What if today is not the aftermath; what if yesterday was just the start? More collapsing skyscrapers. More rogue planes in the sky. More smoke, confusion and death. All that I have to cover my head if this tower comes down is a fake Gucci purse that I bought off the sidewalk in Times Square. I thought it was a good fake, convincing, but it has a stuck zipper, nylon seams and the inside has a sharp plastic smell. I take another chunk out of my thumb.

A man, with deep blue sweat hoops under his arms, says, “No way. After what happened yesterday. Where are the stairs?”

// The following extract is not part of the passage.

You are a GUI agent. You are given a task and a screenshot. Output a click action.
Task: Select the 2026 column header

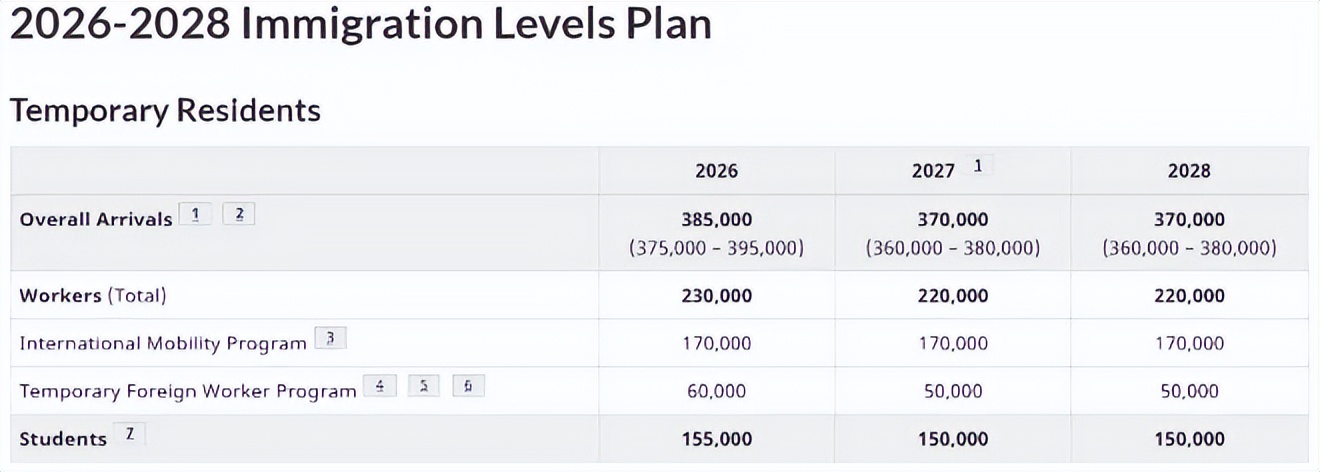tap(716, 171)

He pushes open a door beneath a green EXIT sign. The pale golden carpet of the hallway gives way to grey concrete. In the emergency stairwell, people already herd downstairs, un-smiling, heads down. The ceiling is low and angled steeply. The walls are close together. The lights flicker on-off, on-off, on-off like an eye twitch. My Brazilian colleague’s long, tawny ponytail swishes. She’s about to leap into the throng. I reach down and grab her hand. Luisa turns to me, mouth open, eyes narrow. She gives my hand a small yank, I hold firm.

30

 If a fire breaks out in your skyscraper, stay put, don’t leave. These tall buildings are designed to contain fire within their floors. Sit at your desk and wait for the Fire Department. You may smell smoke; you might even feel warm. That’s just the fire playing with you, whispering through the air conditioning ducts, sneaking along the electric cables, bubbling up the water pipes.

Skyscrapers fall down, although this we didn’t know until yesterday.

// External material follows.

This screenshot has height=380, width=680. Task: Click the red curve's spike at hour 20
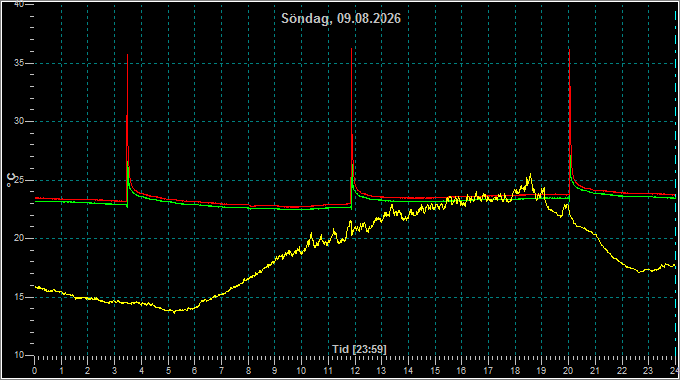coord(569,50)
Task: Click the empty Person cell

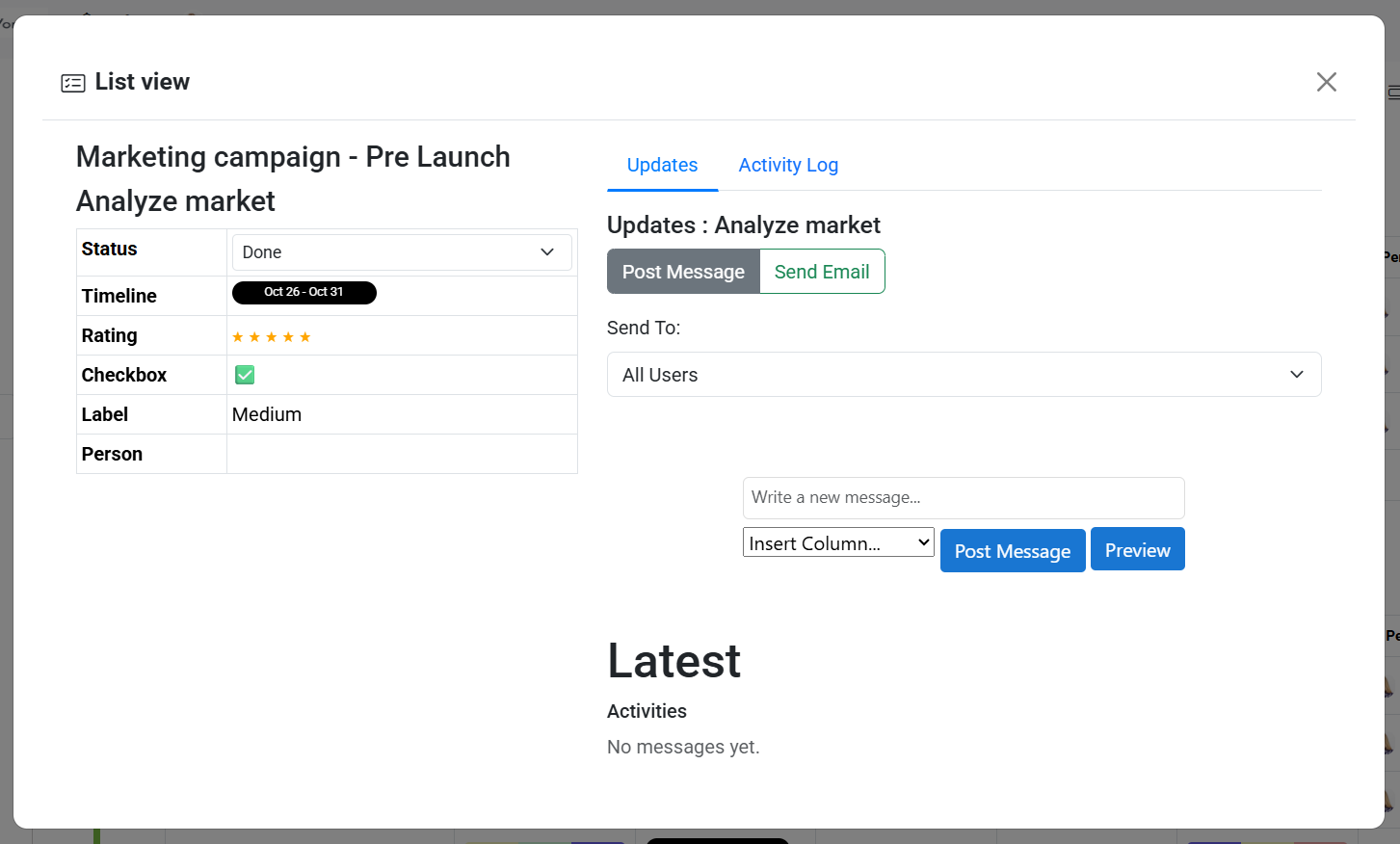Action: click(402, 454)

Fact: in the emergency stairwell of a skyscraper, the thud of hurried footsteps on concrete is a stadium’s roar.

29

 Nobody is going up the stairs.

We roll around the corner. Black numbers on a white wall.

 28

 “It’s-okay-it’s-okay-it’s-okay-it’s-okay.” I can’t stop saying it, like a prayer or a mantra or a wish. “It’s okay.” I say it to myself and I say it to Luisa. She’s faster than me; she wants to let me go, keeps giving little tugs. I don’t know Luisa. We’ve never had a coffee together, or shared a bottle of wine after work. Until yesterday, we had only spoken once.

 27

 We skitter past the obese, the old, the relaxed. My upper thighs spasm. I’m wearing somebody else’s legs. I’ve not yet learned to walk. Each step down is a jolt. My hips pinch. There’s a pull across my groin. Sweat streams through the crack of my buttocks, down my legs, out of my armpits and into my plastic handbag.

 26

“There’s a report of a bomb in the building.” The deep male voice hesitates. “Leave if you wish to do so.” Why are they not being cryptic? Back home in London, it’s an ‘unidentified package,’ an ‘abandoned gym bag,’ a ‘security alert.’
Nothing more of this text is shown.